- Born: 1985 (age 40–41) California, U.S.
- Education: Emory University (B.S.) Yale University (M.S.) Columbia University (Ph.D.)
- Occupations: Ecologist, science communicator, YouTube series host
- Website: https://www.raewynngrant.com/

= Rae Wynn-Grant =

Large carnivore ecologist

Rae Wynn-Grant is an American ecologist, specializing in large carnivores. She is best known for her research on the human impact on the behavior of black bears in Montana. Wynn-Grant is a fellow of the National Geographic Society, and an advocate for women and people of color in the sciences.

== Early life and education ==
Wynn-Grant was born in California. She says that, as a child, she spent time watching television programs about wildlife and conservation, which inspired her interest in ecology.

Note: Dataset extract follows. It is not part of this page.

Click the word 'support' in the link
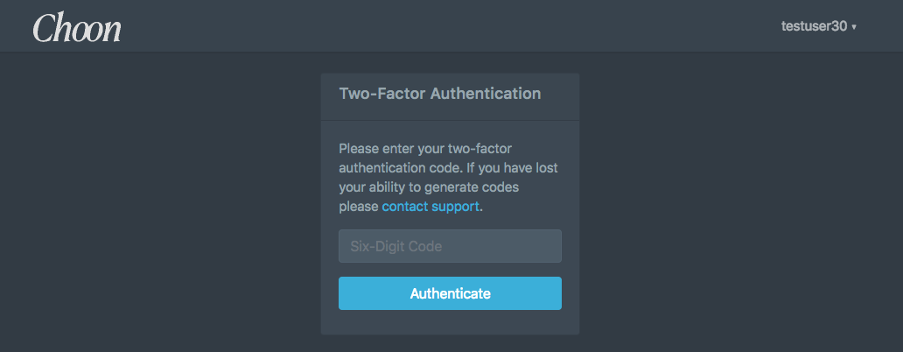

Wynn-Grant received her B.S. in Environmental Studies from Emory University and her M.S. in Environmental Studies from The Yale School of the Environment at Yale University, and her Ph.D. in Ecology and Evolution from Columbia University. She also completed a Conservation Science Research and Teaching Postdoctoral Fellowship with the Center for Biodiversity and Conservation at the American Museum of Natural History.

== Career ==
Wynn-Grant is an ecologist, storyteller, and science communicator. She is a current research fellow with National Geographic Society. She also serves as a visiting scientist position at the American Museum of Natural History and an adjunct professor at Columbia University and Johns Hopkins University. Dr. Wynn-Grant was a staff member at "Bren School of Environmental Science", was in management at "University of California at Santa Barbara" and she serves on the board at the "Golden Gate regional board of NatureBridge"

=== Research ===
Wynn-Grant studies large carnivores with a focus on using statistical modeling to determine how human activity alters the spatial patterns of carnivore behavior and ecology. As a National Geographic Society fellow, she worked with the American Prairie to predict which human habitats will attract bears as part of the reserve's restoration efforts in northeast Montana. Wynn-Grant used camera traps, geographic information systems and other research methods to study the movements of bears to better understand their habitat preferences and risk of being struck by vehicles or euthanized by local authorities. In 2021 she co-wrote an article "Mapping and modeling human-black bear interactions in the Catskills region of New York using resource selection probability functions."

=== Other activities ===
From April to July 2021, Wynn-Grant hosted Crash Course Zoology, a fourteen-episode series on YouTube which focuses on different aspects of animal biology. In 2021, she was a collaborator for the Reebok x National Geographic collection of family-friendly shoes, alongside photographer Matthieu Paley. She is the host and writer on the podcast series, Going Wild with Dr. Rae Wynn-Grant by PBS Nature, which was honored in 2022 by the Webby Awards for Best Limited Series.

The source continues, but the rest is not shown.